2. There is a trembling which arises from a holy dread and reverence of the majesty of God, speaking in his Word. This is only found in true believers, and is that which keeps the soul low in its own eyes. Therefore mark how the words run, "I will look favorably on this kind of person: one who is humble, submissive in spirit, and who trembles at My Word." God does not make the promise, merely to him who trembles at the Word; for the devils believe and tremble; the Word of God can make the proudest, stoutest sinner in the world to shake and tremble. But it is "to the one who is humble, submissive in spirit, and who trembles at My Word." Where trembling is the fruit of a spirit broken for sin, and humble in its own eyes; there will God look.

Now many tremble at the word—but not from poverty of spirit, not from a heart broken for sin, and low in its own eyes; not from a sense of the majesty and holiness of God: and therefore, notwithstanding they tremble at the Word, yet they are but almost Christians. 

3. A man may delight in the Word and ordinances of God—and yet be but almost a Christian. "They take delight in approaching to God." And it is said of that ground, that it "received the Word with joy," and yet it was but "stony ground." 

Objection. But is it not made a character of a godly man, to delight in the Word of God? Does not David say, "He is a blessed man—who delights in the law of the Lord." 

Answer. There is a delighting in the Word—which flows from grace, and is a proof of blessedness. 

1. He who delights in the Word, because of its spirituality—he is a Christian indeed. The more spiritual the ordinances are, the more does a gracious heart delight in them. 

2. When the Word comes close to the conscience, rips up the heart, and discovers sin—and yet the soul delights in it notwithstanding; this is a sign of grace.

3. When delight arises from communion with God—this is from a principle of grace in the soul. 

But there may be a delight in the Word—where there is no grace.

1. There are many who delight in the Word because of the eloquence of the preacher. They delight not so much in the truths delivered, as in the dress in which they are delivered. Thus it is said of the prophet Ezekiel, "You are very entertaining to them, like someone who sings love songs with a beautiful voice or plays fine music on an instrument. They hear what you say, but they don't do it!" 

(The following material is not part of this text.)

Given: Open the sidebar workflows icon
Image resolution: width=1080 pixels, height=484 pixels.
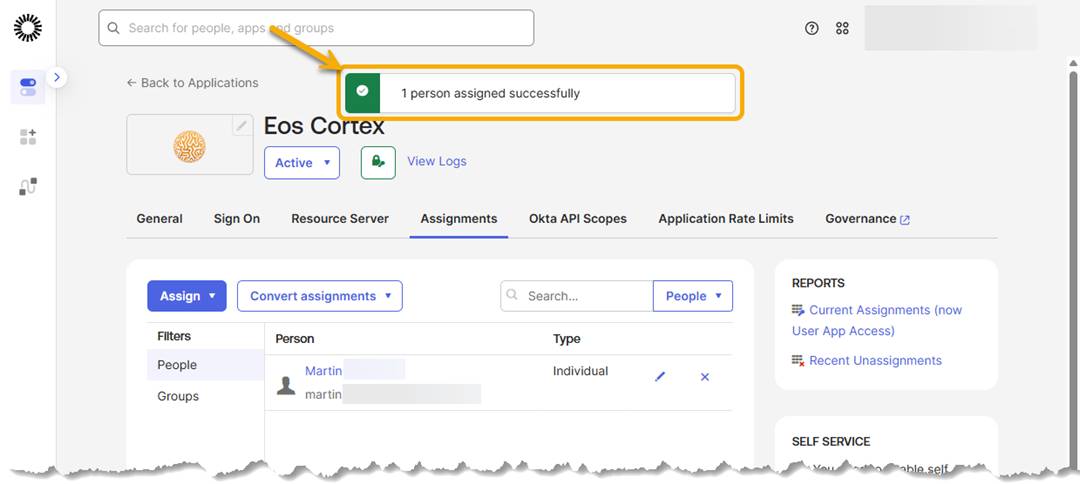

2. There are very many who delight to hear the Word, that yet take no delight to do it. So says God of them, "They delight to hear my words—but they do them not." 

Now then, if a man may delight in the Word, more because of the eloquence of the preacher, than because of the spirituality of the matter; if he may delight to hear the word—and yet not delight to do it—then he may delight in the word—and yet be but almost a Christian.

MATTHEW MEADE 1661


----------